Purdue has conducted some sort of inquiry into the matter, and declared that there was nothing dishonest about the results. The inquiry was not what you’d call a model of transparancey, though:
Purdue did not reveal what allegations the committee had considered. It even refused to state the number of inquiries that had been conducted.
The university originally announced last March that it had started a review of Dr. Taleyarkhan’s research, and three months later it said that the committee had finished its work — but that the conclusions, as well as any discipline or follow-up investigations, would be kept confidential.
In Wednesday’s statement, the university said that with Dr. Taleyarkhan’s permission, it was revealing the conclusion of the inquiry “in the interest of ending speculation.”
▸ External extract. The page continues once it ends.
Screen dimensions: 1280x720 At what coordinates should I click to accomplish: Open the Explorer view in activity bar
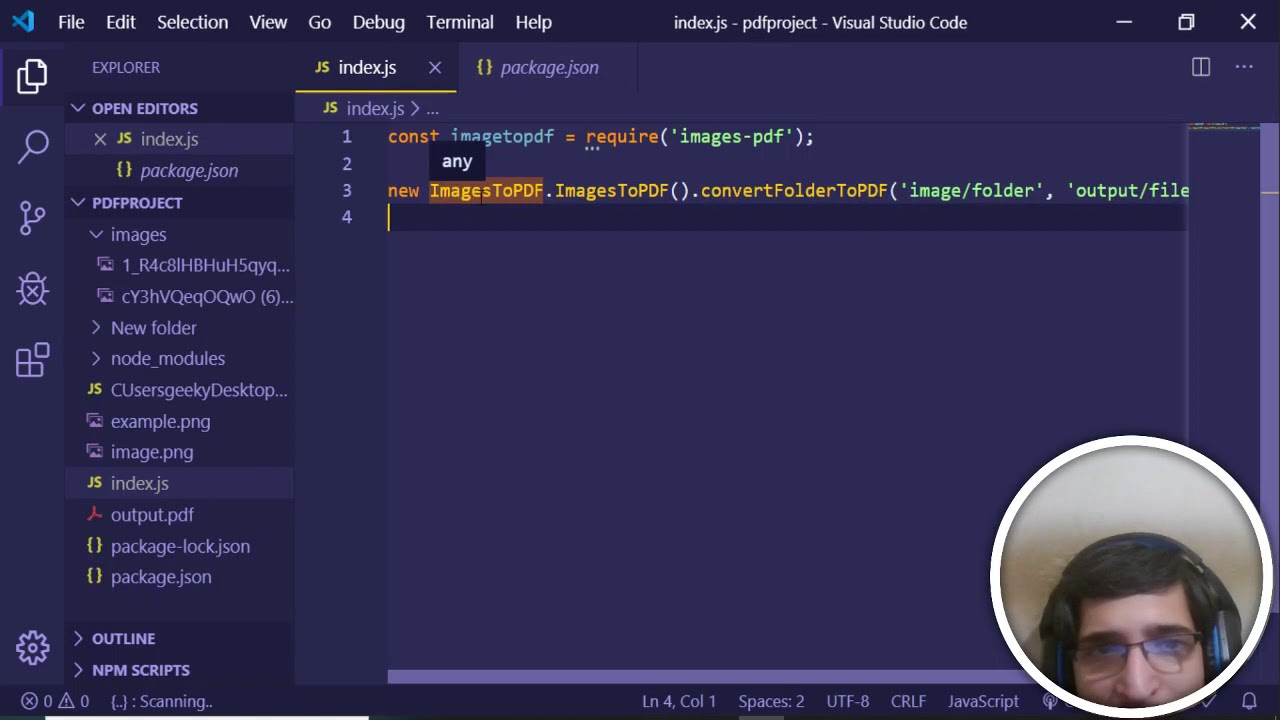point(32,77)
But the statement did not specify — and a university spokesman declined to answer — whether the conclusions came from the previously confidential inquiry that ended eight months ago or from a new inquiry.
This is why lawyers should never be let near the workings of academia. Any time we have a faculty meeting about a topic that touches even tangentially on legal issues, I leave the meeting frustrated and annoyed. Lawyers have a way of refusing to answer yes-or-no questions that leaves me feeling like I know less after their answer than before I asked the question.
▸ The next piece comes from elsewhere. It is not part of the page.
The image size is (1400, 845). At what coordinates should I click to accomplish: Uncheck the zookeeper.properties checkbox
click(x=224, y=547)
These paragraphs bear the clear stamp of overcautious legal advice, and don’t do Dr. Taleyarkhan or Purdue any favors. The process by which he was cleared remains so murky that those inclined to think ill of him have no reason to change their minds, and those who are undecided have plenty of room to remain dubious. To steal a phrase from Josh Marshall, this is dingbat kabuki– or possibly dingbat bunraku, as you’re supposed to just pretend not to notice the shadowy figures moving around in the back.